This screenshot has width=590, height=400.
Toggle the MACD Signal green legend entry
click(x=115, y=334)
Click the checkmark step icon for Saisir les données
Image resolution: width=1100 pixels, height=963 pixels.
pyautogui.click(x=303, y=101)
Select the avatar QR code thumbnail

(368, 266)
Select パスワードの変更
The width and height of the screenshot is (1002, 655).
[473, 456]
◇ ◇ ◇
**WORK ORDER:** In full and without error, retype the entries above.

**WRITTEN RESPONSE:**
This screenshot has width=590, height=400.
Toggle the MACD Signal green legend entry
click(x=115, y=334)
Click the checkmark step icon for Saisir les données
Image resolution: width=1100 pixels, height=963 pixels.
pyautogui.click(x=303, y=101)
Select the avatar QR code thumbnail

(368, 266)
Select パスワードの変更
The width and height of the screenshot is (1002, 655).
[473, 456]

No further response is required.